The British report Module 2, evaluating public policy during the COVID-19 health crisis, published on 21 November after its presentation, runs to 800 pages.
It conclude, rather predictably, that lockdowns should have been imposed earlier and more strictly.
Anyone who has paid attention to the terms under which the Committee was assembled and the selection of witnesses will hardly be surprised by such an outcome.
But even the most “fanatical” supporters of lockdowns may wonder why a committee had to cost over £200 million only to reach what looks like a pre-decided conclusion.
The report talks endlessly about evidence and certainties
And yet, what stands out most is the Committee’s reluctance to examine any research that actually analyzes the impact of lockdowns on mortality.
As a result, the study contains spectacular, and at the same time unjustifiable, errors.
Let’s look at the claim that the 2020 and 2021 lockdowns “undoubtedly saved lives.”
This claim is indefensible for anyone even slightly familiar with the relevant medical research.
One can argue that lockdowns prevented some COVID deaths in a very short-term sense, although there are studies challenging even this.
But other research published in high-profile scientific journals on overall mortality, including deaths caused by the lockdowns themselves, shows that the British lockdowns actually increased excess mortality.
Another large study, published in the respected journal Health Economics, also concludes that there is no evidence that lockdowns worldwide saved lives.
The report then claims that if England had entered lockdown one week earlier than 23 March, deaths during the first wave would have fallen by 48%, roughly 23,000 lives.
But the data does not support this claim in any way.
The most comprehensive meta-analysis of lockdowns (a re-examination of the research data) shows that, on average, they reduced COVID deaths by just over 3%, and that’s without accounting for non-COVID mortality caused by lockdown impacts.
The idea that one additional week of lockdown in England would have reduced deaths by nearly half is simply implausible.
And on the specific issue of timing, the Health Economics study is absolutely clear:
“We do not find that countries which implemented [lockdown measures] earlier had lower excess mortality.”
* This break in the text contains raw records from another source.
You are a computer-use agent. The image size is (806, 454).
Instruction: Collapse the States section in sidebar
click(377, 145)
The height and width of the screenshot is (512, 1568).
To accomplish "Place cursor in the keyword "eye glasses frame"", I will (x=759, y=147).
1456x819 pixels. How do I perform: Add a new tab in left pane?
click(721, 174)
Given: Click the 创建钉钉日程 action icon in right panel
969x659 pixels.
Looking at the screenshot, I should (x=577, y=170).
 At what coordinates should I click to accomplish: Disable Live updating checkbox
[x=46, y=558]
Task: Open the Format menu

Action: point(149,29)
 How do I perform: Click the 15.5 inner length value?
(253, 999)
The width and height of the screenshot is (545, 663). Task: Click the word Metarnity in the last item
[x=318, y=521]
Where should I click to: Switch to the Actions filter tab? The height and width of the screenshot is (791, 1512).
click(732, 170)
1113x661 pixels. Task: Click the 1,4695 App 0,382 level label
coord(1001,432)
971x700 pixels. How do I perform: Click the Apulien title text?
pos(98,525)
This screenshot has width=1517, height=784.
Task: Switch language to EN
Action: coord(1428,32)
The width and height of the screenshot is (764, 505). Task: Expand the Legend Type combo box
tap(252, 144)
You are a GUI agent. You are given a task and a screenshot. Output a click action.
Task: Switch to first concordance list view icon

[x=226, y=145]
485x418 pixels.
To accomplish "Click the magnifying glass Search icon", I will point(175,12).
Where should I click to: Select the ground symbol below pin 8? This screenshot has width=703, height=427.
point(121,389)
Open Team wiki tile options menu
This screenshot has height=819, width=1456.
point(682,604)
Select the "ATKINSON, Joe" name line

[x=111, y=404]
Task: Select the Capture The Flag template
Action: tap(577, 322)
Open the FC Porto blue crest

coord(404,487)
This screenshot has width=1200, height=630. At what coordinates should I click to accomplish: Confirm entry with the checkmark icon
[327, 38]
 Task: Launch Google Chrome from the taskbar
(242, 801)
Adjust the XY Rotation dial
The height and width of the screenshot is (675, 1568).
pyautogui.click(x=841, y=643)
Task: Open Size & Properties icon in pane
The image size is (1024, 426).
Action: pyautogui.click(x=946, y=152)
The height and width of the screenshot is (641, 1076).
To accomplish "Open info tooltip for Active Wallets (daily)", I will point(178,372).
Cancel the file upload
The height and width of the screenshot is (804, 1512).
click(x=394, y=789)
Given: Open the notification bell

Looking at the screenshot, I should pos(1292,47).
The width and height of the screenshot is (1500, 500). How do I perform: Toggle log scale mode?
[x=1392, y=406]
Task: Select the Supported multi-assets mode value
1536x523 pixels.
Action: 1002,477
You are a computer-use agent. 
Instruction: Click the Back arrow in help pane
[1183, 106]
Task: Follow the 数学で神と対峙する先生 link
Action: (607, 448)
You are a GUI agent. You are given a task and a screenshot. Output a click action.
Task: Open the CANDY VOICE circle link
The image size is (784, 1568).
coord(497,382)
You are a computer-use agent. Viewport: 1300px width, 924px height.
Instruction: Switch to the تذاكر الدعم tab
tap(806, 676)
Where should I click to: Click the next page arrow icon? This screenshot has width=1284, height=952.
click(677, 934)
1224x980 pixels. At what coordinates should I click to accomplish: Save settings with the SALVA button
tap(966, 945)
The Module 2 report also claims that by mid-March 2020, the government had “clear and compelling instructions” that exponential transmission would lead to “unacceptable” levels of death.
These warnings came from the models of Imperial College.
But the report fails to acknowledge that the same modelers also predicted unprecedented loss of life in Sweden if it refused lockdowns.
Sweden, which introduced certain voluntary measures but refused to impose lockdowns, ultimately recorded one of the lowest excess-mortality rates in Western Europe.
Even more concerning is the report’s refusal to confront well-documented data showing that transmission was not increasing exponentially before the lockdowns.
As shown by Professor Simon Wood, infections in England had already begun declining before each of the three national lockdowns.
At least the report acknowledges that lockdowns caused enormous harm.
But nowhere does it weigh these harms against the supposed benefits it insists upon.
This omission is unjustifiable.
There are already many cost-benefit studies by reputable economists published in respected scientific journals.
Their overwhelming conclusion is that the cost, from economic damage and educational loss to broken social relationships and psychological strain, far outweighs any possible benefits, even under assumptions favorable to the pro-lockdown side.

Canadian economist Douglas Allen goes so far as to conclude that the cost-benefit ratio is so catastrophic that “lockdown will go down as one of the greatest policy failures in peacetime in modern history.”
As a final flourish, the Module 2 report assures us that “the Committee does not advocate national lockdowns” immediately before implying that a stricter lockdown should have been imposed earlier, a contradiction so stark it borders on parody.
The report’s conclusions may not be surprising, but they are deeply discouraging.
They suggest not only that the establishment failed to learn anything from the disastrous lockdown experiment, but also that leaders remain determined to avoid responsibility for the economic, educational, and social destruction they caused.